• [Goal of the exercise]: Nothing but a number belongs in the answer: the count of lines below that contain the word "Given".

————————

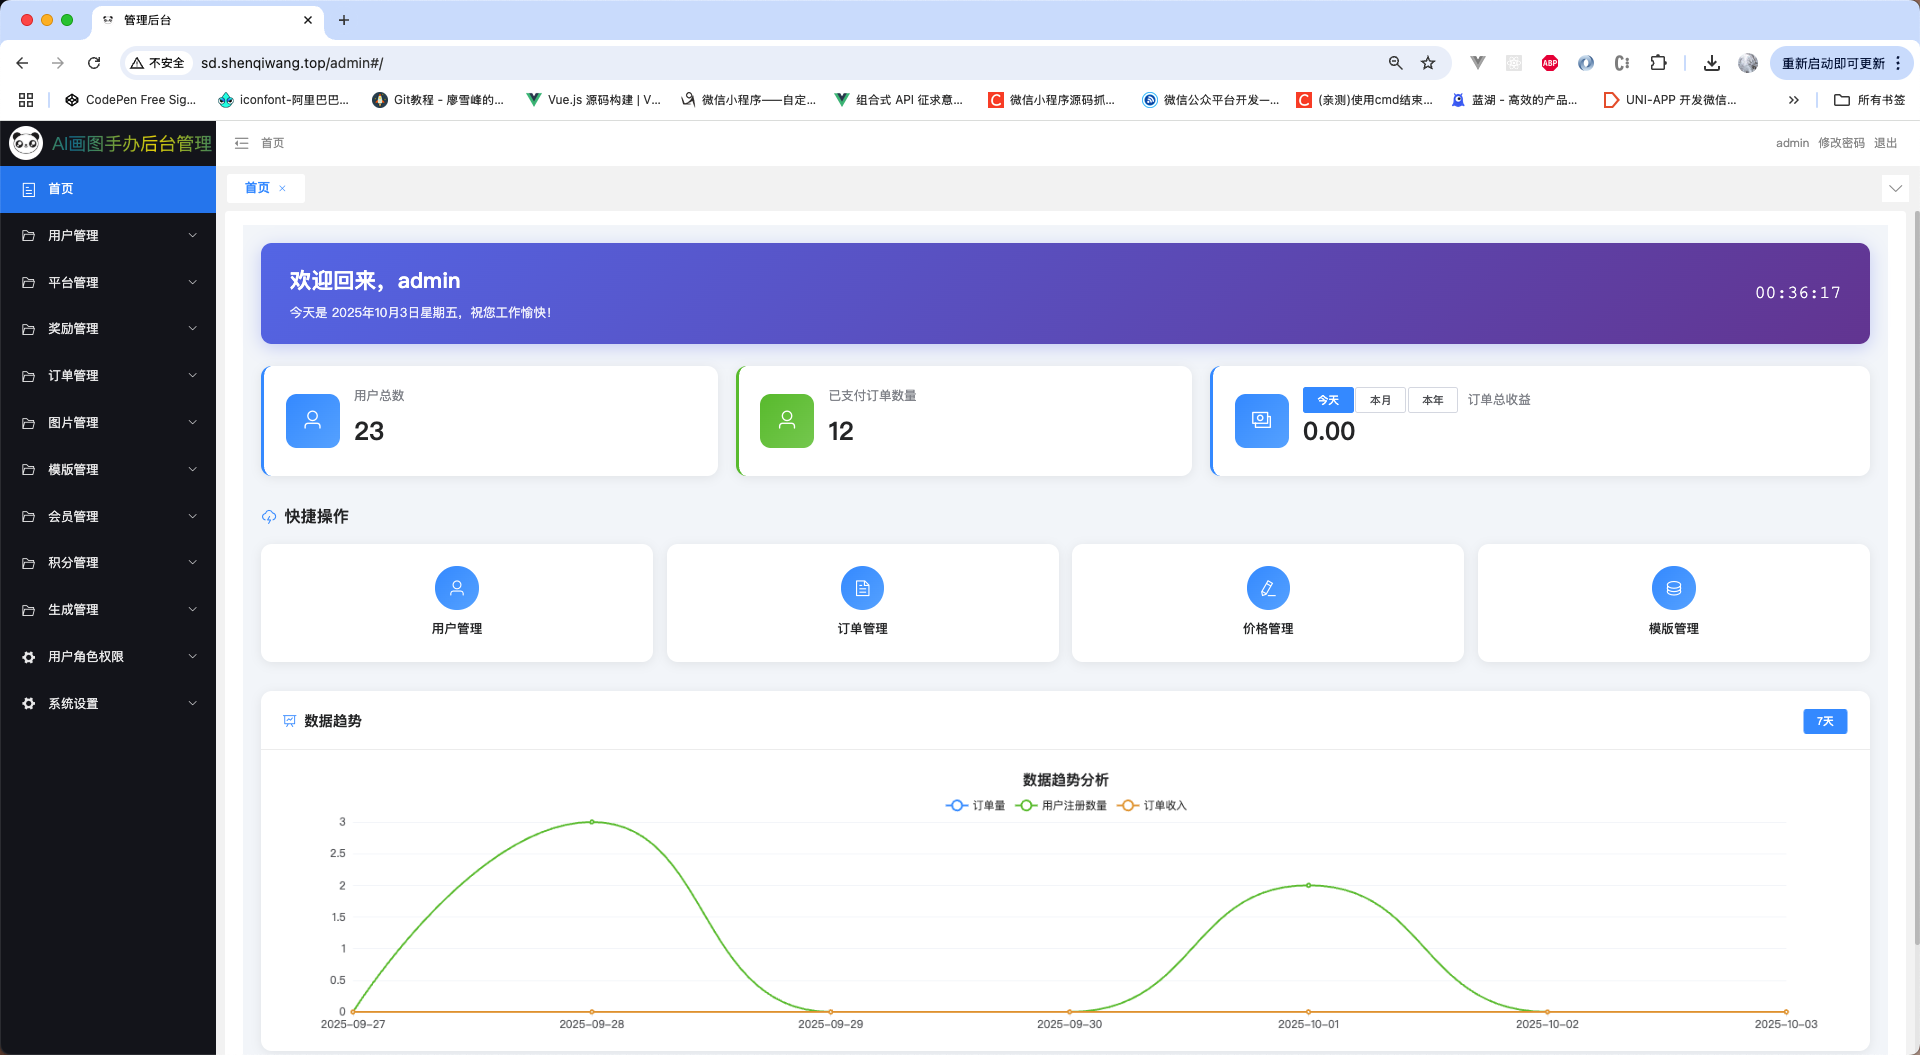Screen dimensions: 1920x1055
Task: Open the browser extensions puzzle icon
Action: (1658, 63)
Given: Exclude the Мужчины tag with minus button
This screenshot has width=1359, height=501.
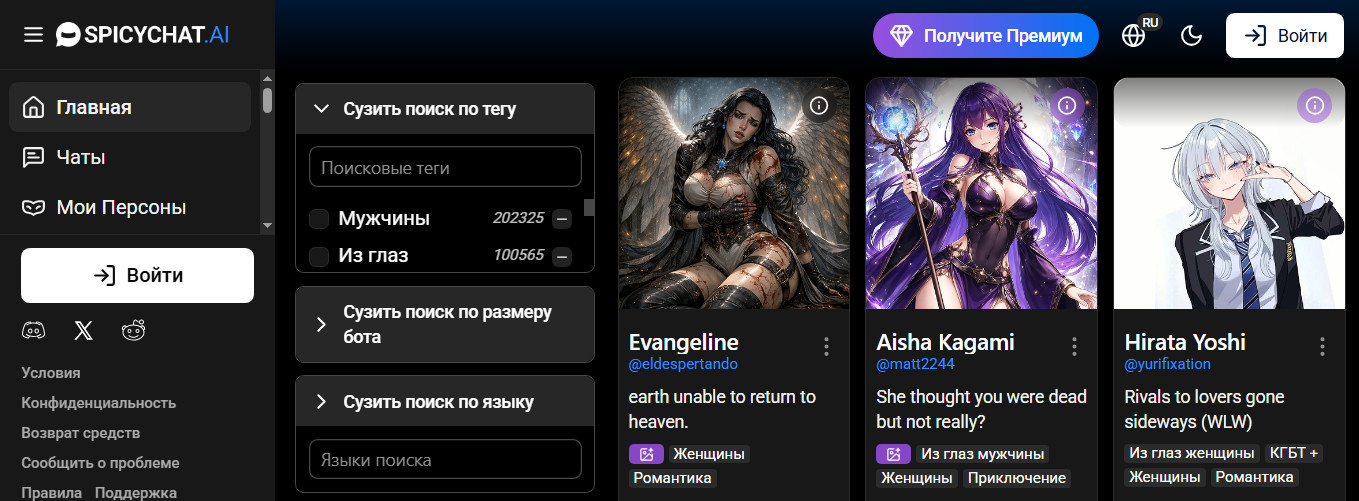Looking at the screenshot, I should tap(562, 218).
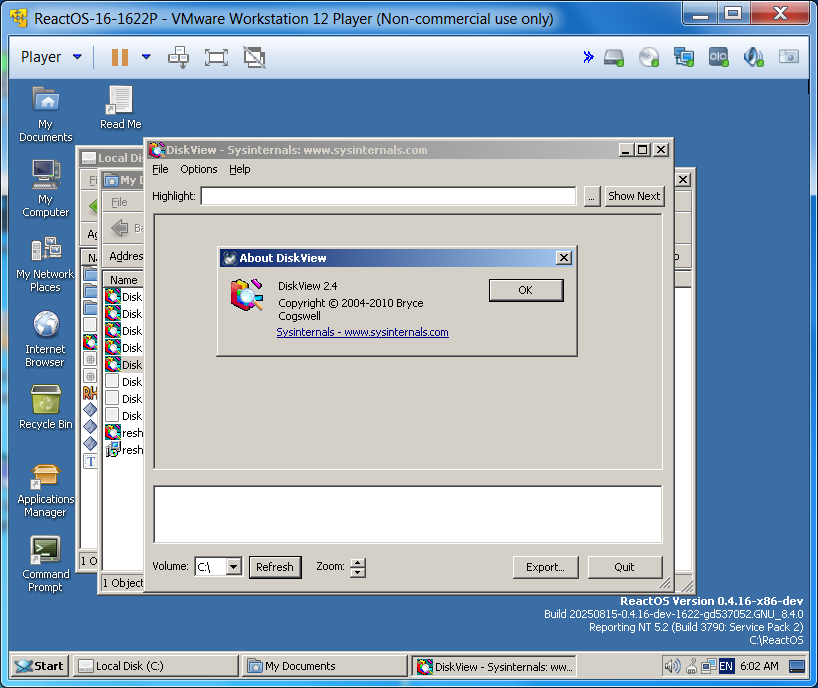The image size is (818, 688).
Task: Click the Start button on the taskbar
Action: [x=40, y=666]
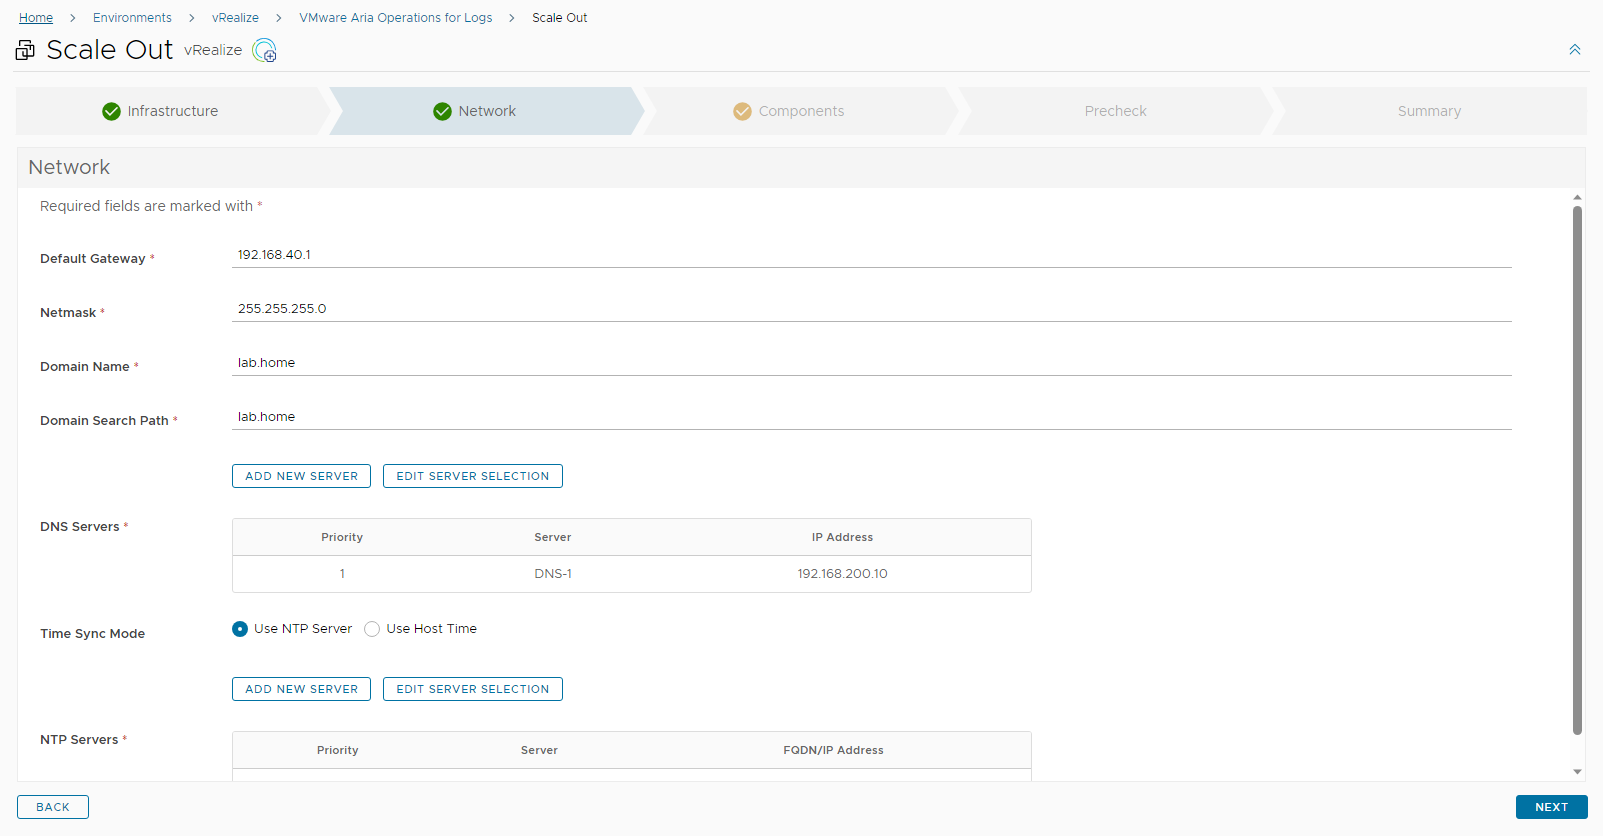Click Add New Server for NTP
The image size is (1603, 836).
click(x=301, y=689)
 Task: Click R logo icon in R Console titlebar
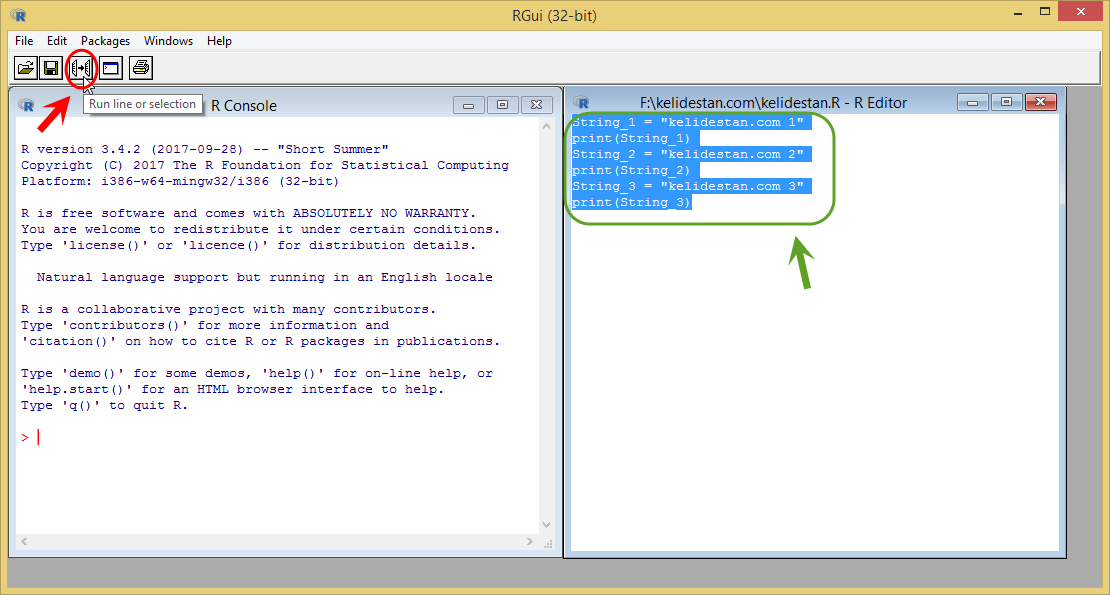(26, 105)
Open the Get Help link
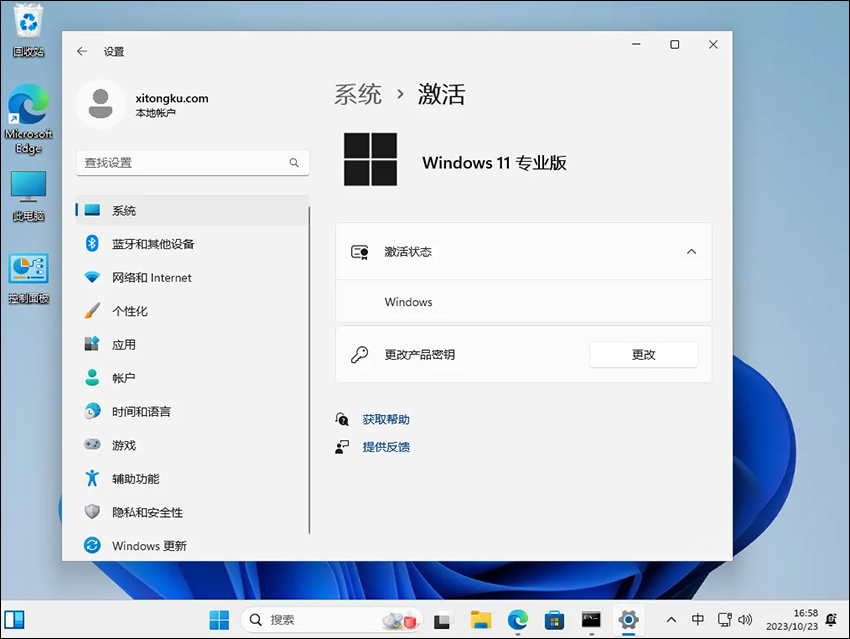The image size is (850, 639). pyautogui.click(x=384, y=420)
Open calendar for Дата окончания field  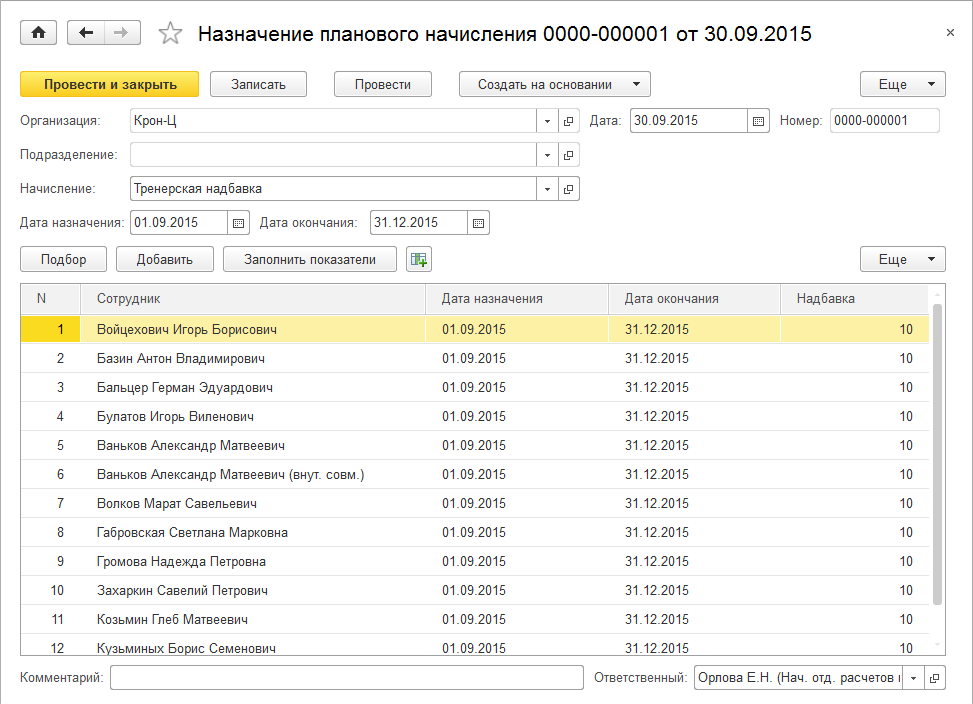[x=478, y=222]
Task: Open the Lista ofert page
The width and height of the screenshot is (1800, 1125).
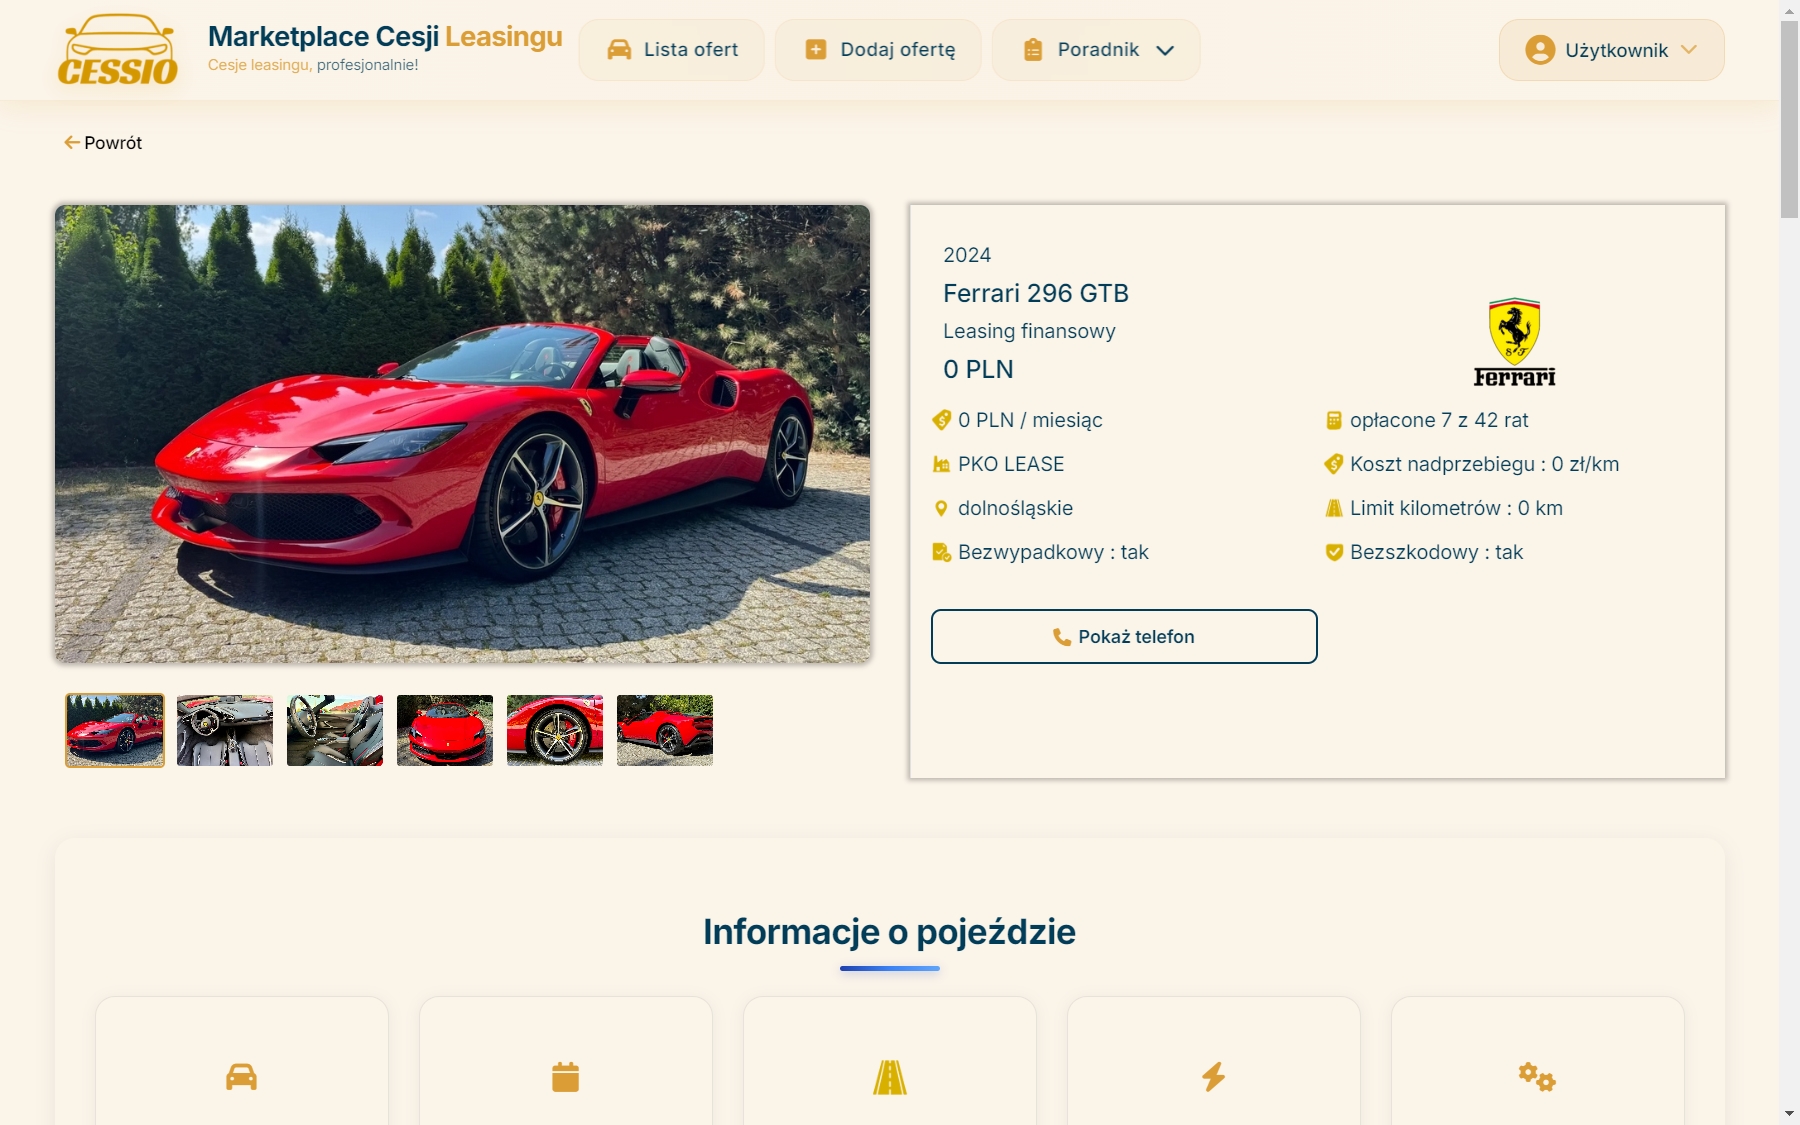Action: click(x=671, y=50)
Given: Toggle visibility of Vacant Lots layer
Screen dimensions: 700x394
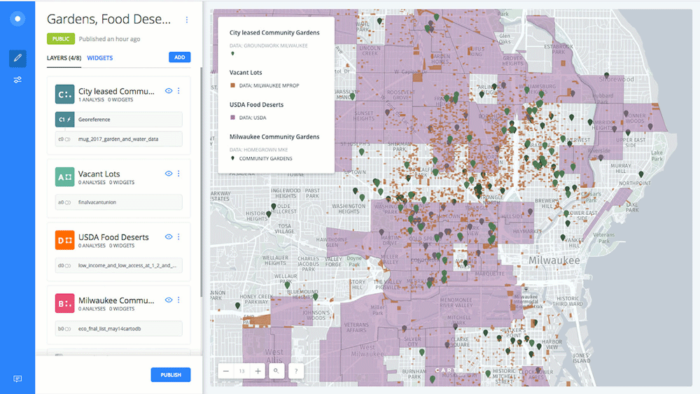Looking at the screenshot, I should pyautogui.click(x=168, y=174).
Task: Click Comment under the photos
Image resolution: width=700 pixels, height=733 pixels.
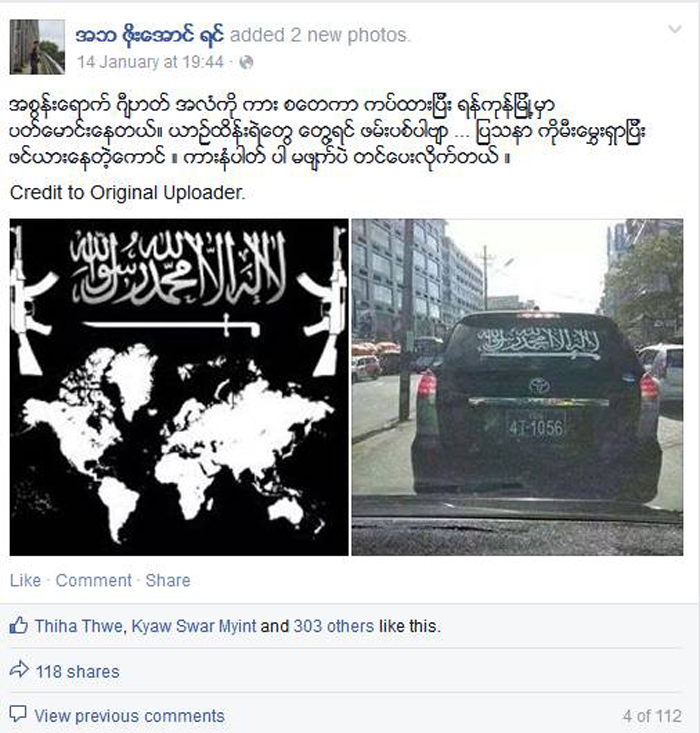Action: coord(94,580)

————————

• [Your response]: 2